> _Exercise requirements_
Every line in the data must be transcribed exactly.

*** Begin section ***

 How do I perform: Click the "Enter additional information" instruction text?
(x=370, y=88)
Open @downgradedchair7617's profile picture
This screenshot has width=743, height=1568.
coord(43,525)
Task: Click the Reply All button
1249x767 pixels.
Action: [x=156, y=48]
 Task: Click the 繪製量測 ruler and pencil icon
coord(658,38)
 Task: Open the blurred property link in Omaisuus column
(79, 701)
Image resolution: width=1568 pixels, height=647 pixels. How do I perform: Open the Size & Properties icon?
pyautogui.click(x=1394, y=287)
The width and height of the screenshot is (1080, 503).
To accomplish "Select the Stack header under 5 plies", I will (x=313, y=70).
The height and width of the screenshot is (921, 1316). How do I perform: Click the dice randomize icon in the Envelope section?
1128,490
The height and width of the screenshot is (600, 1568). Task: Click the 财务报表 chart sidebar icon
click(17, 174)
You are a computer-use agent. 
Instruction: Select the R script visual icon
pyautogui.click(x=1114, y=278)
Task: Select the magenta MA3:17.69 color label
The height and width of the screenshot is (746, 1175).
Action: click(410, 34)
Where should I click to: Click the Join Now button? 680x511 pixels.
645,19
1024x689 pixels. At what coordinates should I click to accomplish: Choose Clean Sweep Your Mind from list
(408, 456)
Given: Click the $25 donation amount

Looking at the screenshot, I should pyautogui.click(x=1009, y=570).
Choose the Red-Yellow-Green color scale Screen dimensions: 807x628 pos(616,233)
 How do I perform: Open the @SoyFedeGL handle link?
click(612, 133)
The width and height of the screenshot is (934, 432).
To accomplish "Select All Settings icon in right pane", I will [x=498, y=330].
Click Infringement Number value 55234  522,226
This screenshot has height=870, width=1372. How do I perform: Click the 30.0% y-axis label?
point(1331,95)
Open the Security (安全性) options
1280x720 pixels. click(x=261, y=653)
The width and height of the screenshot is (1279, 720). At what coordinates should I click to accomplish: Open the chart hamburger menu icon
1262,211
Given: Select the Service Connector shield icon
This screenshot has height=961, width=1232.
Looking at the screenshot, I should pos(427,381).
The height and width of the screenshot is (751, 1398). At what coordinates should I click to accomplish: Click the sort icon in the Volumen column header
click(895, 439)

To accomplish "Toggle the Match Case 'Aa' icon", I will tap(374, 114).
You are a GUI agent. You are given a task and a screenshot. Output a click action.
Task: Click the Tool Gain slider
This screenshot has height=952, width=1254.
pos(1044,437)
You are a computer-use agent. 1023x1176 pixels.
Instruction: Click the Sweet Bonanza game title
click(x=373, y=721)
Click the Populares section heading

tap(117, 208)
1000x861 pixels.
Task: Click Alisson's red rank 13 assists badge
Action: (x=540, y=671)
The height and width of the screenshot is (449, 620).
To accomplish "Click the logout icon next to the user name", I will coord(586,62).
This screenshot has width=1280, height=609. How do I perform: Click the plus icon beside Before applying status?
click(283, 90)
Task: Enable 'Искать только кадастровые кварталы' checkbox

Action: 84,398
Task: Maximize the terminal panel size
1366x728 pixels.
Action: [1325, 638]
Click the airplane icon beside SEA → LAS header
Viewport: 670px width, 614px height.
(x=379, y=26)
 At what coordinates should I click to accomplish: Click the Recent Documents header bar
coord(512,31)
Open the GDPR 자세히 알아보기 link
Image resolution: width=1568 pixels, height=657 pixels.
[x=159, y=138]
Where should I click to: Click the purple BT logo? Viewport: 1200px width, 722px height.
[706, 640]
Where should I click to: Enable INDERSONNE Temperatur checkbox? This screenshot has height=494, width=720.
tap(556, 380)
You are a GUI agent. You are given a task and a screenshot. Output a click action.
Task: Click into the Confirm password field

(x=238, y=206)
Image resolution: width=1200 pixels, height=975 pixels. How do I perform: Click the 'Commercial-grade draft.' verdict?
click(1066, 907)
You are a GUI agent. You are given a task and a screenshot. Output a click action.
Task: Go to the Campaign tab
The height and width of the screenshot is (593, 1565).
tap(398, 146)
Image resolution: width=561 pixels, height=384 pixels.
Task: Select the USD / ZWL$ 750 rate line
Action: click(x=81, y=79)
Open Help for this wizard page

*** End section ***

> _Task solution_
 How do I perform: Click the "Enter additional information" instruction text?
(x=370, y=88)
Open @downgradedchair7617's profile picture
This screenshot has width=743, height=1568.
coord(43,525)
Task: Click the Reply All button
1249x767 pixels.
Action: [x=156, y=48]
 Task: Click the 繪製量測 ruler and pencil icon
coord(658,38)
 Task: Open the blurred property link in Omaisuus column
(79, 701)
Image resolution: width=1568 pixels, height=647 pixels. How do I perform: Open the Size & Properties icon?
pyautogui.click(x=1394, y=287)
The width and height of the screenshot is (1080, 503).
To accomplish "Select the Stack header under 5 plies", I will (x=313, y=70).
The height and width of the screenshot is (921, 1316). How do I perform: Click the dice randomize icon in the Envelope section?
1128,490
The height and width of the screenshot is (600, 1568). Task: Click the 财务报表 chart sidebar icon
click(17, 174)
You are a computer-use agent. 
Instruction: Select the R script visual icon
pyautogui.click(x=1114, y=278)
Task: Select the magenta MA3:17.69 color label
The height and width of the screenshot is (746, 1175).
Action: click(410, 34)
Where should I click to: Click the Join Now button? 680x511 pixels.
645,19
1024x689 pixels. At what coordinates should I click to accomplish: Choose Clean Sweep Your Mind from list
(408, 456)
Given: Click the $25 donation amount

Looking at the screenshot, I should pyautogui.click(x=1009, y=570).
Choose the Red-Yellow-Green color scale Screen dimensions: 807x628 pos(616,233)
 How do I perform: Open the @SoyFedeGL handle link?
click(612, 133)
The width and height of the screenshot is (934, 432).
To accomplish "Select All Settings icon in right pane", I will [x=498, y=330].
Click Infringement Number value 55234  522,226
This screenshot has height=870, width=1372. How do I perform: Click the 30.0% y-axis label?
point(1331,95)
Open the Security (安全性) options
1280x720 pixels. click(x=261, y=653)
The width and height of the screenshot is (1279, 720). At what coordinates should I click to accomplish: Open the chart hamburger menu icon
1262,211
Given: Select the Service Connector shield icon
This screenshot has height=961, width=1232.
Looking at the screenshot, I should pos(427,381).
The height and width of the screenshot is (751, 1398). At what coordinates should I click to accomplish: Click the sort icon in the Volumen column header
click(895, 439)

To accomplish "Toggle the Match Case 'Aa' icon", I will tap(374, 114).
You are a GUI agent. You are given a task and a screenshot. Output a click action.
Task: Click the Tool Gain slider
This screenshot has height=952, width=1254.
pos(1044,437)
You are a computer-use agent. 1023x1176 pixels.
Instruction: Click the Sweet Bonanza game title
click(x=373, y=721)
Click the Populares section heading

tap(117, 208)
1000x861 pixels.
Task: Click Alisson's red rank 13 assists badge
Action: (x=540, y=671)
The height and width of the screenshot is (449, 620).
To accomplish "Click the logout icon next to the user name", I will coord(586,62).
This screenshot has width=1280, height=609. How do I perform: Click the plus icon beside Before applying status?
click(283, 90)
Task: Enable 'Искать только кадастровые кварталы' checkbox

Action: 84,398
Task: Maximize the terminal panel size
1366x728 pixels.
Action: [1325, 638]
Click the airplane icon beside SEA → LAS header
Viewport: 670px width, 614px height.
(x=379, y=26)
 At what coordinates should I click to accomplish: Click the Recent Documents header bar
coord(512,31)
Open the GDPR 자세히 알아보기 link
Image resolution: width=1568 pixels, height=657 pixels.
[x=159, y=138]
Where should I click to: Click the purple BT logo? Viewport: 1200px width, 722px height.
[706, 640]
Where should I click to: Enable INDERSONNE Temperatur checkbox? This screenshot has height=494, width=720.
tap(556, 380)
You are a GUI agent. You are given a task and a screenshot. Output a click action.
Task: Click into the Confirm password field

(x=238, y=206)
Image resolution: width=1200 pixels, height=975 pixels. How do I perform: Click the 'Commercial-grade draft.' verdict?
click(1066, 907)
You are a GUI agent. You are given a task and a screenshot. Output a click action.
Task: Go to the Campaign tab
The height and width of the screenshot is (593, 1565).
tap(398, 146)
Image resolution: width=561 pixels, height=384 pixels.
Task: Select the USD / ZWL$ 750 rate line
Action: click(x=81, y=79)
Open Help for this wizard page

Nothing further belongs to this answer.